● **AIM OF THE TASK**
Omit any pictures, and restate word for word only the lines from the one with "Task: Click the red error icon in dialog" through the end of the data below.

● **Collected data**
---*---
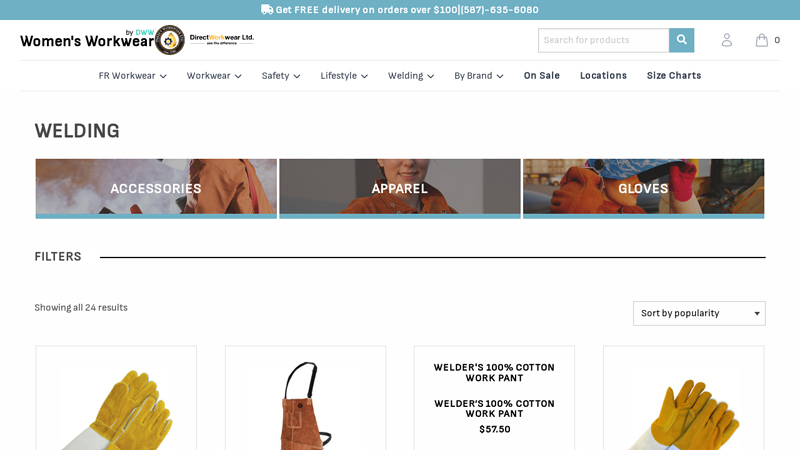Open the Sort by popularity dropdown
The width and height of the screenshot is (800, 450).
tap(699, 313)
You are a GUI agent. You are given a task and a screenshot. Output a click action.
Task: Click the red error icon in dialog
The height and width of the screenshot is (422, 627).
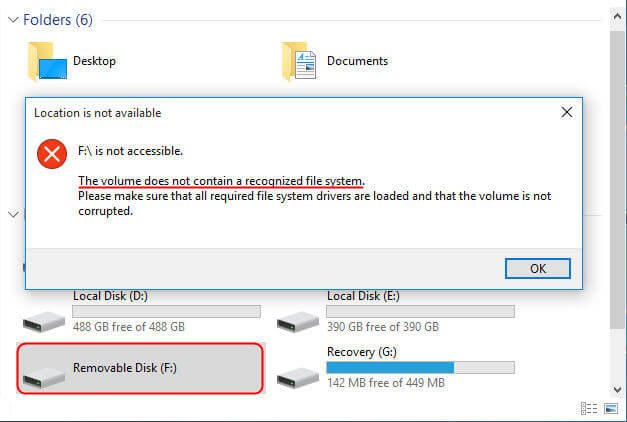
---*---
● **RESPONSE AREA**
Task: Click the red error icon in dialog
The height and width of the screenshot is (422, 627).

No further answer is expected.